If he’d only kept his goddamn hands to himself.
Things went downhill fast from there, fast enough that Ringo was on his back before anyone could stop it. Danny did some sort of ninja army stuff, and then Ringo was looking straight up at him from the dirty pavement, breathing hard, blinking furiously. Ortiz, that goddamn pussy, took one big step away, not wanting to be a part of any of it, and Johnnie did the only thing he could think of in the moment . . .
He drew his goddamn gun and pointed it at Deputy Danny Ford.
It wasn’t the first time Johnnie had aimed a gun at another cop (and honestly, he knew even then, it probably wouldn’t be the last), but never in a public parking lot with dozens of other cops—federal and state—making their way to their cars.
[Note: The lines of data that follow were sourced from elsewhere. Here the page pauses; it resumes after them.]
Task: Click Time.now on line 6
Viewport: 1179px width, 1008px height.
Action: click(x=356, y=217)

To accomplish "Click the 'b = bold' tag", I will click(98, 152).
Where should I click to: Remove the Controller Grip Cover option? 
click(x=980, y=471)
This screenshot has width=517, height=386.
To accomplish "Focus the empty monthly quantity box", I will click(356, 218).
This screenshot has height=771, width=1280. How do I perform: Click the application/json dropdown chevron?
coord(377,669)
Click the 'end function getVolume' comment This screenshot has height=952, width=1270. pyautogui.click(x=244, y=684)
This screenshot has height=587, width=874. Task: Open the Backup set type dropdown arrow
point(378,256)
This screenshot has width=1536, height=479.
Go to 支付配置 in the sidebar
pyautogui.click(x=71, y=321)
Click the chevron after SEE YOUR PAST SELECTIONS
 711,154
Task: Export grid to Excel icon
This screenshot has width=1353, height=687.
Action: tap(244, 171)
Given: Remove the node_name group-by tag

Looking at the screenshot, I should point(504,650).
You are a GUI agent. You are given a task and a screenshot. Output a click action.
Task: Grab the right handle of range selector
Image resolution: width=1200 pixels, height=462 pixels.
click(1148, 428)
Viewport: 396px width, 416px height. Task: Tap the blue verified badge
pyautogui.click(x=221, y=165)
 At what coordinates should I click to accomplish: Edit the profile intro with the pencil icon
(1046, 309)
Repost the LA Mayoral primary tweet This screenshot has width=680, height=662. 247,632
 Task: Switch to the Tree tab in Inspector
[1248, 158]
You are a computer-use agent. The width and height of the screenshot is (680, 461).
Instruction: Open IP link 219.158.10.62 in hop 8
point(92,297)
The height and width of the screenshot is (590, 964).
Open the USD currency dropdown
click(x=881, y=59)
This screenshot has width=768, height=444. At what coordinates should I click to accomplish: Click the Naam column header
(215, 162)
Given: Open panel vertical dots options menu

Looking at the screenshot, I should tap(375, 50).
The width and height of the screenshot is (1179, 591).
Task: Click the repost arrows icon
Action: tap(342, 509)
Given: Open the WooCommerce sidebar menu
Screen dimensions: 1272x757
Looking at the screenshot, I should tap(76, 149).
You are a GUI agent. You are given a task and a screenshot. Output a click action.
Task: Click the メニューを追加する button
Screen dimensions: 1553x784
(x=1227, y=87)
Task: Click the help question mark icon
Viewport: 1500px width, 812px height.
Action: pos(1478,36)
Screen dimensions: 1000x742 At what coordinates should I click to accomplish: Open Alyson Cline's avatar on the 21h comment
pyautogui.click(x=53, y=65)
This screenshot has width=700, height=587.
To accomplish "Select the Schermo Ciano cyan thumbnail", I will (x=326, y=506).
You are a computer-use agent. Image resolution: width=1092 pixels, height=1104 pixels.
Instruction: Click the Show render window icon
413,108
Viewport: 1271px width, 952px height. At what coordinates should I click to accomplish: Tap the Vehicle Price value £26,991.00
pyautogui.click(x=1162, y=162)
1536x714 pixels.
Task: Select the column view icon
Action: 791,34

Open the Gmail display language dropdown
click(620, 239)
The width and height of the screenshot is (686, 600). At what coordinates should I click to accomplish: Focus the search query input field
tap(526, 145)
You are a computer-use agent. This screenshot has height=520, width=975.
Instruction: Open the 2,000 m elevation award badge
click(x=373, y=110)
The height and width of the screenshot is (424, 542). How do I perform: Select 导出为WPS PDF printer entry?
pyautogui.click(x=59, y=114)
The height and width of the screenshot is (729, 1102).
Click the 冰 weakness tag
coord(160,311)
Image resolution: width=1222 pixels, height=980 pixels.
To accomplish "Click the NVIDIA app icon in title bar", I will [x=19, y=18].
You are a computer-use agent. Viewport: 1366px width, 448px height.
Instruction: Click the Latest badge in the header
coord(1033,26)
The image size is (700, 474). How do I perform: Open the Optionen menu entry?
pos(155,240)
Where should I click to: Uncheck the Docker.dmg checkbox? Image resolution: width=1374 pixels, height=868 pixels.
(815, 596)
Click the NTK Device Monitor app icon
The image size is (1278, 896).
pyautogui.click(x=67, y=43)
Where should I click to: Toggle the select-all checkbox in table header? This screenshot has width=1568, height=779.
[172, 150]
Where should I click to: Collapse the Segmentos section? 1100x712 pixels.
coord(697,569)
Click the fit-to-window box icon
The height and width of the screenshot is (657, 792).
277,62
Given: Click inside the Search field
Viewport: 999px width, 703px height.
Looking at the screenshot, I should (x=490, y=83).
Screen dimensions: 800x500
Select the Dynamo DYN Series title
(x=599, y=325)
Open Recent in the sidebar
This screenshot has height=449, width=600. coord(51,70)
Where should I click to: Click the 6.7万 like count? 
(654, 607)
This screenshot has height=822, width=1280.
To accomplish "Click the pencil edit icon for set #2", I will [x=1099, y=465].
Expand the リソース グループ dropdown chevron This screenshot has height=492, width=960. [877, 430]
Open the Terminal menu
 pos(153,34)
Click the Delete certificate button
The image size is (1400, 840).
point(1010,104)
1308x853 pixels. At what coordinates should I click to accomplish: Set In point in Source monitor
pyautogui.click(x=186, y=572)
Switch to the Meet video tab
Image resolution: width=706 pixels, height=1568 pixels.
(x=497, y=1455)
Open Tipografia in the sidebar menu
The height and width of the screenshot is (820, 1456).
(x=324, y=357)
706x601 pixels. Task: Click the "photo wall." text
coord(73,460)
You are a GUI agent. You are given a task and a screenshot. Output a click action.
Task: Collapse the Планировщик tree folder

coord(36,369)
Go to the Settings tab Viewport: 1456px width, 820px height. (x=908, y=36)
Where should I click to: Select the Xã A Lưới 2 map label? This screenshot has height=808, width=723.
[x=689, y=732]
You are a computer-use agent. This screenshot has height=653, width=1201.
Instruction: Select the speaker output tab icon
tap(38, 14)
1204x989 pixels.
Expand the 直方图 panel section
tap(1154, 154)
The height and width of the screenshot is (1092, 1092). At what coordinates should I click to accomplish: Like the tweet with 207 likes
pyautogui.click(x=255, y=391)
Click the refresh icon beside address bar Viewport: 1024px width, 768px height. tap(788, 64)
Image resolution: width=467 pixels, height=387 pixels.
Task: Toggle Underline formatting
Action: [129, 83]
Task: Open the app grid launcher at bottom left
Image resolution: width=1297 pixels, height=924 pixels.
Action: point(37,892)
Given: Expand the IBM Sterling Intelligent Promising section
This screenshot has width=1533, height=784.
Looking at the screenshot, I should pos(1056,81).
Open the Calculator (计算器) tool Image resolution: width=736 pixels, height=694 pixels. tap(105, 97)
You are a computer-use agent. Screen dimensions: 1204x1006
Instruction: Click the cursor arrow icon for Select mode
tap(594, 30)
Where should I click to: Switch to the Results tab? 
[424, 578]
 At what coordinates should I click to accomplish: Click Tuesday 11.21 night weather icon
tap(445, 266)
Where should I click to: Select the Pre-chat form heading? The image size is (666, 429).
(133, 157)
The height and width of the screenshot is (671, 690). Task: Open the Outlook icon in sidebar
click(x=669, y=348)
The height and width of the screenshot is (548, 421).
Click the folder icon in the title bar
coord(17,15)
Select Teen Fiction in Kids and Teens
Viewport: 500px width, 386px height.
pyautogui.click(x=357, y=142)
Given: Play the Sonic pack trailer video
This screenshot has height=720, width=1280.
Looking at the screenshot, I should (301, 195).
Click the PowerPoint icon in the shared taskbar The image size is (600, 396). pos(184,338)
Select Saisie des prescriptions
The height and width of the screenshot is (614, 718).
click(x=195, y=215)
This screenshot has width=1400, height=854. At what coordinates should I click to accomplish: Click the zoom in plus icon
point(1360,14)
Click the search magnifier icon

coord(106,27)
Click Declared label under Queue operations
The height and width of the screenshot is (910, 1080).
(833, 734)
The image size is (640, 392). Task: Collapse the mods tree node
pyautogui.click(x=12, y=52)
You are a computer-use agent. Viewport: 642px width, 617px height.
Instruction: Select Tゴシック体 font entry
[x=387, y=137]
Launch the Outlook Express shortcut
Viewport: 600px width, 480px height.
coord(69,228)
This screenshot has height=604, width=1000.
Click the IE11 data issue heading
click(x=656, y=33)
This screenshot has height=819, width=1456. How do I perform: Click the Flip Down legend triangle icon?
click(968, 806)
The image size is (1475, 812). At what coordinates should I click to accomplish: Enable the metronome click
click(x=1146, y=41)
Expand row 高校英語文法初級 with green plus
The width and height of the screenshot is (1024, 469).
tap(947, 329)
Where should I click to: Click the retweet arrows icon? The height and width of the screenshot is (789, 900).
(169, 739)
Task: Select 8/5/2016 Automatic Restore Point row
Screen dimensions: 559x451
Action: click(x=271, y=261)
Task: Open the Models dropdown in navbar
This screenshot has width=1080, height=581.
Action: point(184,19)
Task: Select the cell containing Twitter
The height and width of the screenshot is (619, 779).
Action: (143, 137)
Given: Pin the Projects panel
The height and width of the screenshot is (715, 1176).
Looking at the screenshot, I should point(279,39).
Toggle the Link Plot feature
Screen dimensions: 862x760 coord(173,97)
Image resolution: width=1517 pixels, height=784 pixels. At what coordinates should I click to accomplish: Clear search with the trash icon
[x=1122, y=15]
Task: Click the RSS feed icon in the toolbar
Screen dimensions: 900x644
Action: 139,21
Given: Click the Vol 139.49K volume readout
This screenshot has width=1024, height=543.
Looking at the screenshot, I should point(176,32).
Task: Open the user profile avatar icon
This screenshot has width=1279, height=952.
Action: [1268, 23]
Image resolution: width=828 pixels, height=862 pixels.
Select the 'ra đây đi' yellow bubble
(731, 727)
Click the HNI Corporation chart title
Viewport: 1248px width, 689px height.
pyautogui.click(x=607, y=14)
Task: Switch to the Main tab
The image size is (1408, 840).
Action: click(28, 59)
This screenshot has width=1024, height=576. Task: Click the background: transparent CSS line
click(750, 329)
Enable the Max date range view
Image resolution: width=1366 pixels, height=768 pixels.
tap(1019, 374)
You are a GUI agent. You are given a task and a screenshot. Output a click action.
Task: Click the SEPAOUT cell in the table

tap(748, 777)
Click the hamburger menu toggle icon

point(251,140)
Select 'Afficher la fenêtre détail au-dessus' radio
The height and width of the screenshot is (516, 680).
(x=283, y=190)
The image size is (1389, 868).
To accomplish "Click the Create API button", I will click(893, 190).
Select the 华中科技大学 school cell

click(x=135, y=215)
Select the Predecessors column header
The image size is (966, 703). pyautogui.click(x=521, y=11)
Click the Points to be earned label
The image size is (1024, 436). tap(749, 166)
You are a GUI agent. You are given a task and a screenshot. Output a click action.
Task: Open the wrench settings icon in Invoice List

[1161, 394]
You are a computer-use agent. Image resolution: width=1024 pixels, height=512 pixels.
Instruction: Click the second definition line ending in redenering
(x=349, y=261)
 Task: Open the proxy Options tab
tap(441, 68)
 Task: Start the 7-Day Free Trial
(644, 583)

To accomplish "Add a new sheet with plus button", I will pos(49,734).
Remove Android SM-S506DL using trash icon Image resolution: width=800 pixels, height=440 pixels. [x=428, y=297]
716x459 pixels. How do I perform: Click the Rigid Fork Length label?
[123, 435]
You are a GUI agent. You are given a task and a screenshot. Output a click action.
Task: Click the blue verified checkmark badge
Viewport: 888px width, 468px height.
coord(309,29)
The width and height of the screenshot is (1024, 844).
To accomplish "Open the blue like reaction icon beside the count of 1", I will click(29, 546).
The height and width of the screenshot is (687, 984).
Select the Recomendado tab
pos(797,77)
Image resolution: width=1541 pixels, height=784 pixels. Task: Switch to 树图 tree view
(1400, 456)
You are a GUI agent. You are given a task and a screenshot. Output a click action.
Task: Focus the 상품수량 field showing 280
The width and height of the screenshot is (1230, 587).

He wasn’t back in Terrell, and he wasn’t inside El Diablo Norte or some other shitty bar. Instead, he was standing across the street from a goddamn library, where Johnnie could see himself reflected in the big mirrored windows that ran along the front of it. All he could think of was a dozen people in there with cell phones, open books forgotten in front of them, filming it all. Filming him. It was ridiculous, and he knew how weak he looked, how weak Danny Ford had made him look—scared, drawing down on shadows. Danny knew Johnnie wasn’t going to shoot him right then and there, so he stared down the barrel, not blinking at all, daring Johnnie to do it anyway.